Believe it or not, this is the very first 850 word story of something like the ten I wrote for NATURE maybe at least a decade ago and now with AI they can really do it, and indeed may be doing it already


I’ve been a man of the theater for over a century, old enough to have played Hamlet, and Richard, any number of Henries, and Lear before my first rejuvenation, and in my own flesh and on the stage, not as an avatar, licensed or otherwise. You remember the theater, don’t you?

Of course you don’t. There hasn’t been a play produced in what, a quarter of a century. The characters must be played by live actors, not software emulations the dead greats of yesteryear who never played the parts themselves, and certainly not by one of myself.

And not because I could not compete with these pathetic avatars. Most of the roles in realies are played by the greats of the past, because their fleshware templates being dead before the downloading technology was available, they’ve all been merely synthesized from old footage by the entertainment conglomerates which owned the rights, and walk mechanically through the roles like the virtual robots they are, not even the virtual ghosts of true thespians.

What is more, I was offered an emulation contract many long years age, which I scornfully turned down. Yes, I was that good. Good enough so that they were willing to pay me royalties for the use of my avatar even though they had a free casting call from over a century of film and television. But I would not betray the theater for any amount of money.

The theater, they declare, is obsolete. Why would anyone pay money to watch third rate human actors staggering around on a platform in front of a flat painted set when they can tap into full virtual realies telling the same story, if it’s any good, with smell, and taste, and touch, and pleasure center stimulation, within a fully-realized world that can be synthesized for the cost of theatrical sets alone. And to reach what demographics? A few thousand people a day when the same budget is a hit machine tapped by scores of millions!

The theater is dead.

But the theater must not die. Those who do not understand why have never set foot on a stage before a live audience. I may be the last man alive who has. You have not seen those shining eyes riveted on you beyond the footlights, you have not smelled the heady aroma of an expectant live audience. Yes, I know, if there was any interest in such ancient history, you could experience it in a realie. Or so you believe.

But the magic of the theater cannot be emulated, the intimate connection between the human actor and a live audience. For when the play succeeds, there is a collaboration between the actors and the audience, the actors and the audience live and breath together, a community of the spirit in which the reaction of the audience influences the actors and shapes the live audience’s experience itself. A positive feedback loop, as you moderns would so unromantically have it.

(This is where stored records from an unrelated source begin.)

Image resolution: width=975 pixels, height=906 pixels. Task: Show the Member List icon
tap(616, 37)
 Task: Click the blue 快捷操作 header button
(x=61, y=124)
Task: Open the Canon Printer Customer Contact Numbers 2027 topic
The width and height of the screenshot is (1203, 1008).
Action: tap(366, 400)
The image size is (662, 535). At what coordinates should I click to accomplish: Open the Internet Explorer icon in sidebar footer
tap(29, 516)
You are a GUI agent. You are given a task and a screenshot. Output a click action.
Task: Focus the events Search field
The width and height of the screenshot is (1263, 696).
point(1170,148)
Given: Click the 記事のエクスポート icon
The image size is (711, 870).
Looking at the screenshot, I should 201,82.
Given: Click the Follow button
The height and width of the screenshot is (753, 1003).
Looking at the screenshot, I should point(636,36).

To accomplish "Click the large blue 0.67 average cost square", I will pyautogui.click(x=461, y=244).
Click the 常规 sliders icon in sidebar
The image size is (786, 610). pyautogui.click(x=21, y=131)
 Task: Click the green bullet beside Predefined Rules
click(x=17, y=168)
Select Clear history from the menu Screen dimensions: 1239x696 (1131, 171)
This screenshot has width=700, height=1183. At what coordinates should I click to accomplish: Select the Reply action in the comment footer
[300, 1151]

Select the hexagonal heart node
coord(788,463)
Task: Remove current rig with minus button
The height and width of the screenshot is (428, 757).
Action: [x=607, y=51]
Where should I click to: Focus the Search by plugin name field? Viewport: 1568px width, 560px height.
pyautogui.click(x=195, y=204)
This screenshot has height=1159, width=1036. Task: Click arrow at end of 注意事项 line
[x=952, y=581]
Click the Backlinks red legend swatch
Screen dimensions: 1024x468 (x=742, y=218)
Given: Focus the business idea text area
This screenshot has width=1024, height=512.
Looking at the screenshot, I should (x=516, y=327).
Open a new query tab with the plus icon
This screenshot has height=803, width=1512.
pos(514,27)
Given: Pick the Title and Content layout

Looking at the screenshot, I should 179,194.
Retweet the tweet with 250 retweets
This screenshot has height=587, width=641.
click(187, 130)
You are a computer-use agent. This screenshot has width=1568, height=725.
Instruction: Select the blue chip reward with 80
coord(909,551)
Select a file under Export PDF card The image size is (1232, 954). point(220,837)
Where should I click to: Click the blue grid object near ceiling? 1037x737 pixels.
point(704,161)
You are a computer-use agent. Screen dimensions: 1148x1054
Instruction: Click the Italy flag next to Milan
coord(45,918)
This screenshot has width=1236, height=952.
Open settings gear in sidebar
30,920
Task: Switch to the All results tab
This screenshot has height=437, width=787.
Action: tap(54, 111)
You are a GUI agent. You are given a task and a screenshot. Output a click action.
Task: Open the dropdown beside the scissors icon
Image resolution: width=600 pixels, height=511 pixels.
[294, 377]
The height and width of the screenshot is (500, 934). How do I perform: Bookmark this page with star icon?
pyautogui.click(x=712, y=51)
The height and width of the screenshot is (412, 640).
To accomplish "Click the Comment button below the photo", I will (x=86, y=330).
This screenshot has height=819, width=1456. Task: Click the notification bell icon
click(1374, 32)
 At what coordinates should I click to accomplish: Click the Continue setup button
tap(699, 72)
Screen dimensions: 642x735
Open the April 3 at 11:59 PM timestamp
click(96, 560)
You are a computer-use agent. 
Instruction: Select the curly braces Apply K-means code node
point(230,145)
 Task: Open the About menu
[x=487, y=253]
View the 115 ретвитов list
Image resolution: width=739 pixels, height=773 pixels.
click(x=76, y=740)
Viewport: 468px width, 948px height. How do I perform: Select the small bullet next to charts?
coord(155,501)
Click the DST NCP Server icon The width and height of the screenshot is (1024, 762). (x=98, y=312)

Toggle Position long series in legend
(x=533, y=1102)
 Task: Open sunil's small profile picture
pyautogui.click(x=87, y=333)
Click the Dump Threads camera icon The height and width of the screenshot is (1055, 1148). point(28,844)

If the “entertainments” which fill so much of the populace’s hours are all soul-less realies without dramas acted out by fellow humans in such intimacy with a living community, life itself will be entirely reduced to virtuality. Has it not already happened in the retirement heavens, where zombies are tapped into a thousand available channels of realies twenty four hours a day? The life support technology already exists and it only awaits a profitable business model for the entire population of the planet to dream their lives away as the solipsistic gods of their perpetual virtual heavens.

This is neither drama nor life. This is tyranny with an entertaining face.
If the theater dies, so dies the human spirit. For only a great act of theater can re-awaken it.
Antonin Artaud wrote of the Theater of Cruelty. Do not amuse your audience. Be cruel to your audience in order to seize and hold it.
I shall go him one further.

The King will be parading from Buckingham Palace to the Houses of Parliament in his magnificently baroque horse-drawn carriage and in full costume, like the penultimate actor that he is, his simple performance witnessed live by throngs gathered along the way to experience first hand the Royal Presence.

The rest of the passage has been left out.